> _What is expected_
Drop the pictures and repeat exactly from the "Click the vertical" line down to the last line of the entries below.

Screenshot grounding data
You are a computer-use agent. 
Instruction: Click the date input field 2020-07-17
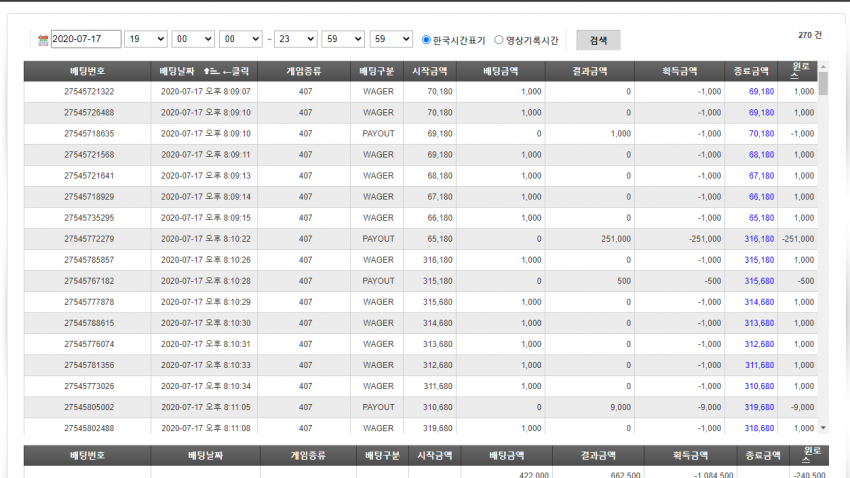(86, 39)
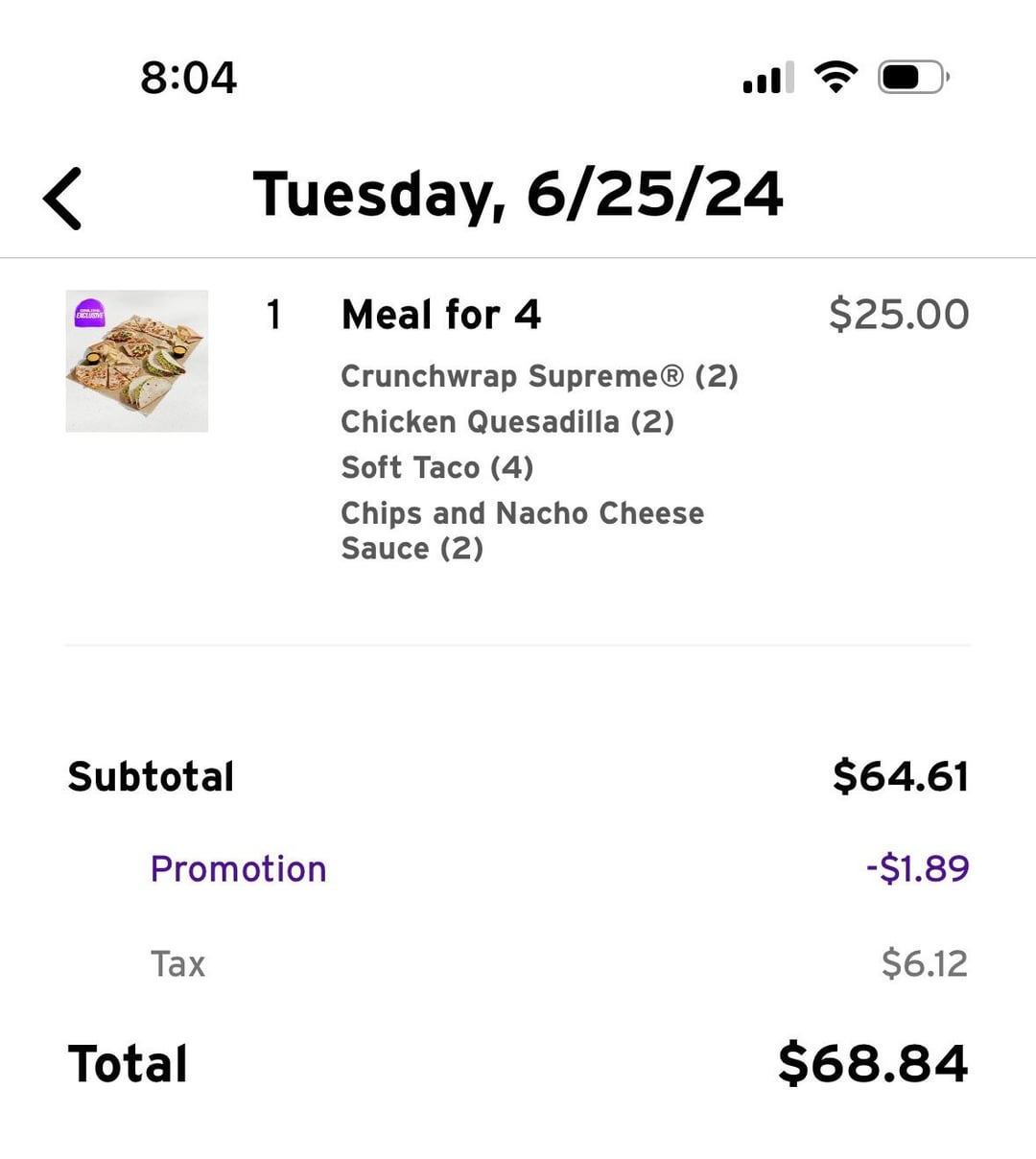Screen dimensions: 1036x1159
Task: Tap Chips and Nacho Cheese Sauce line
Action: coord(522,531)
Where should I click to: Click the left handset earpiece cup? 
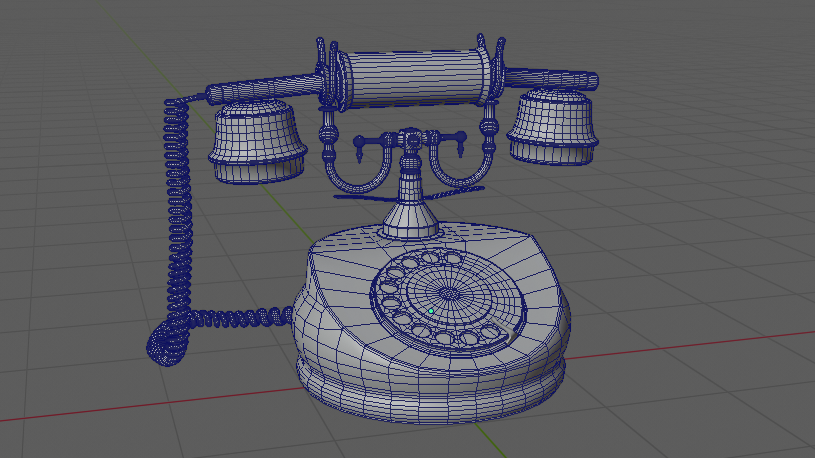coord(256,140)
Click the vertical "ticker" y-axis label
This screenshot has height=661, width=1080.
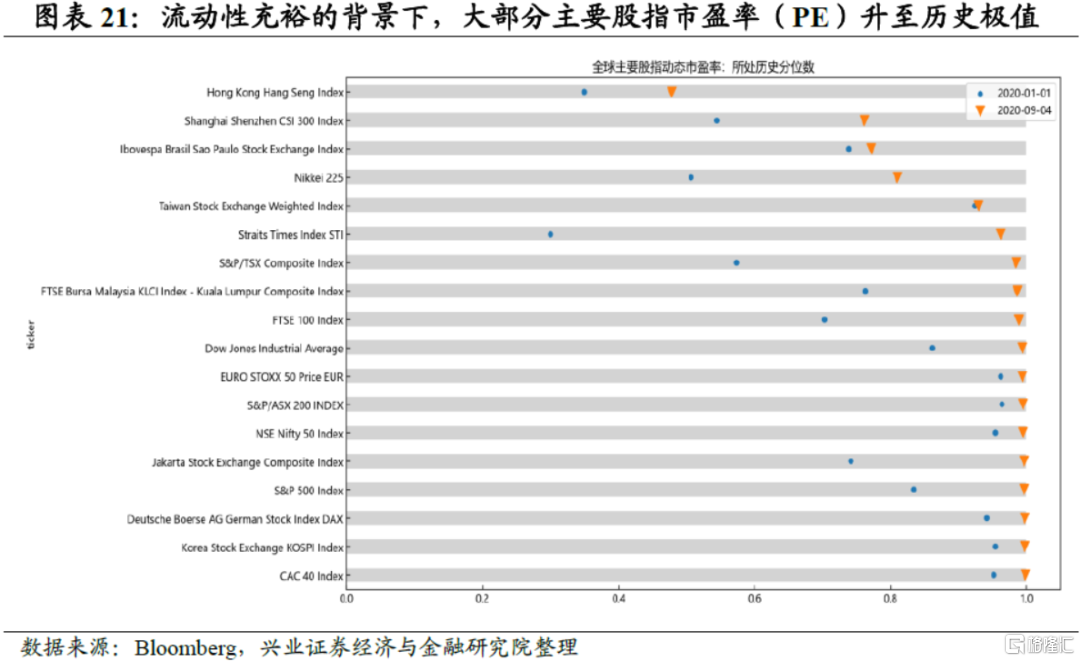click(33, 334)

> _Written response_
Click the vertical "ticker" y-axis label
This screenshot has height=661, width=1080.
click(33, 334)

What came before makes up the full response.